* Short exercise: Rewrite the records below with "card icon" changed to "badge icon" and everything else unchanged, leaving out the pictures.

* Given data:
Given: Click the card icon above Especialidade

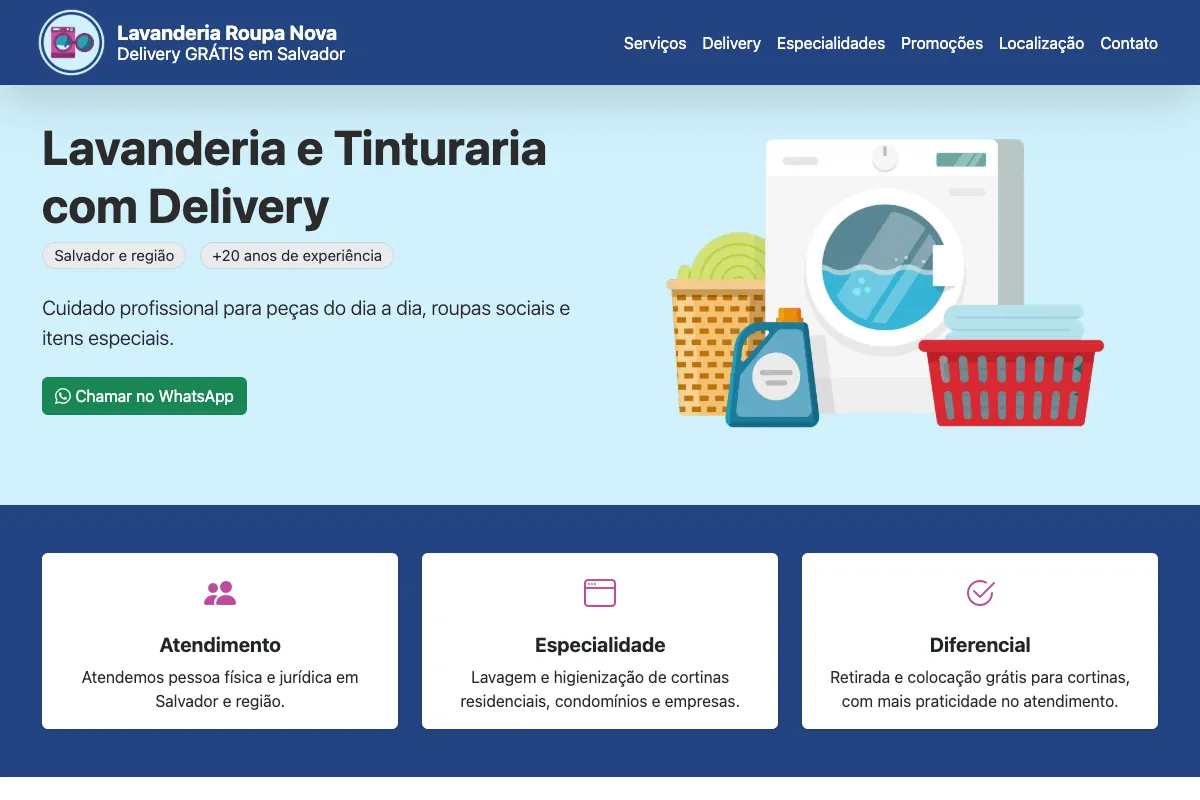Looking at the screenshot, I should pos(600,592).
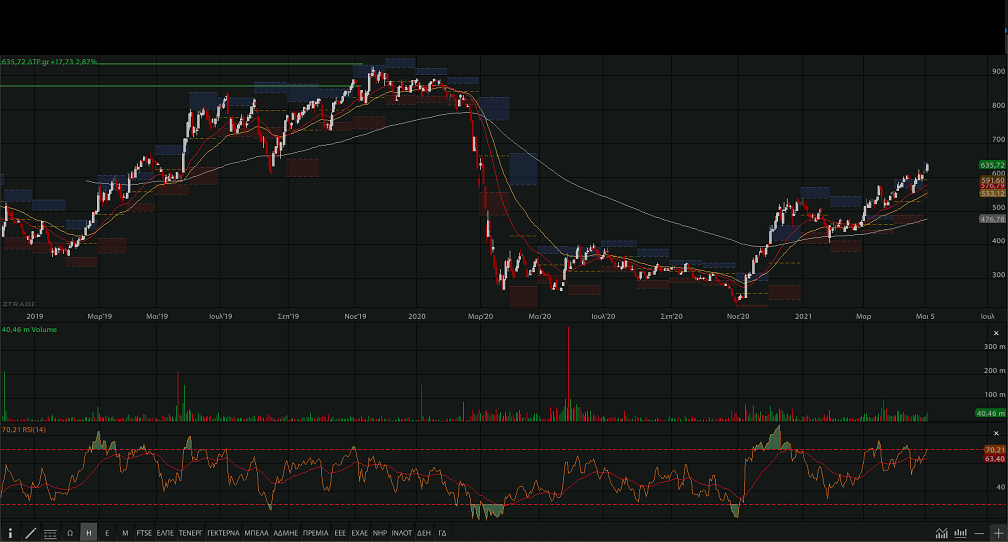Close the RSI(14) indicator panel
1008x542 pixels.
point(995,433)
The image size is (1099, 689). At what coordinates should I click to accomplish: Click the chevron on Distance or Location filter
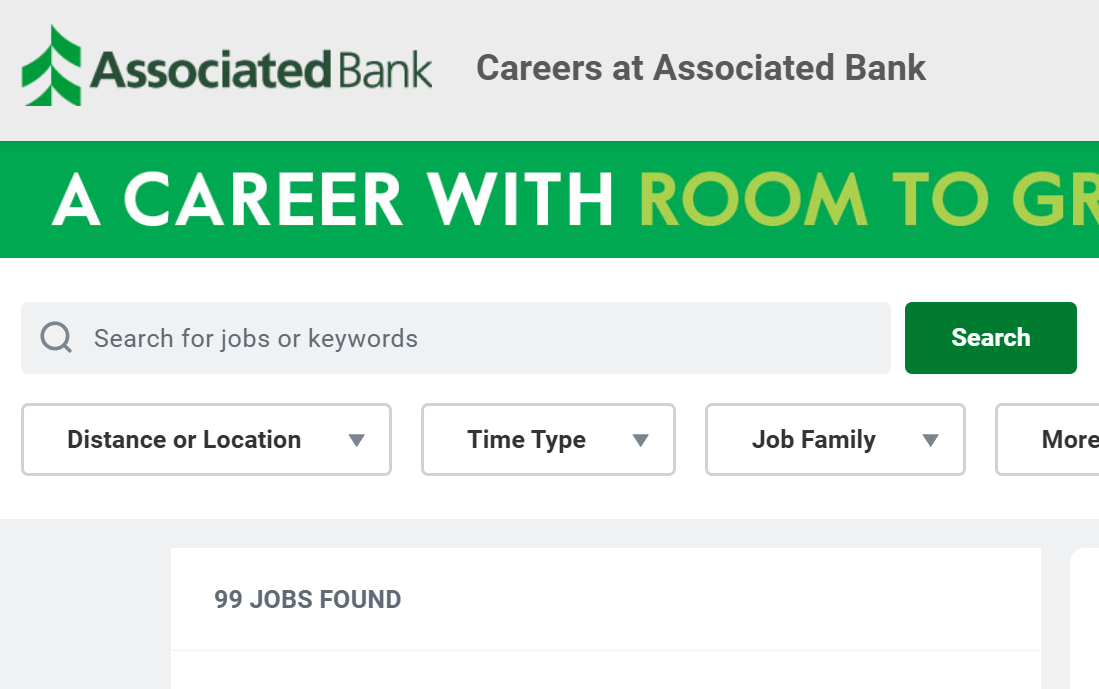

* Answer to this exercise:
Given: Click the badge icon above Especialidade

Looking at the screenshot, I should pos(600,592).
Close the RSI(14) indicator panel
1008x542 pixels.
point(995,433)
The image size is (1099, 689). At what coordinates should I click to accomplish: Click the chevron on Distance or Location filter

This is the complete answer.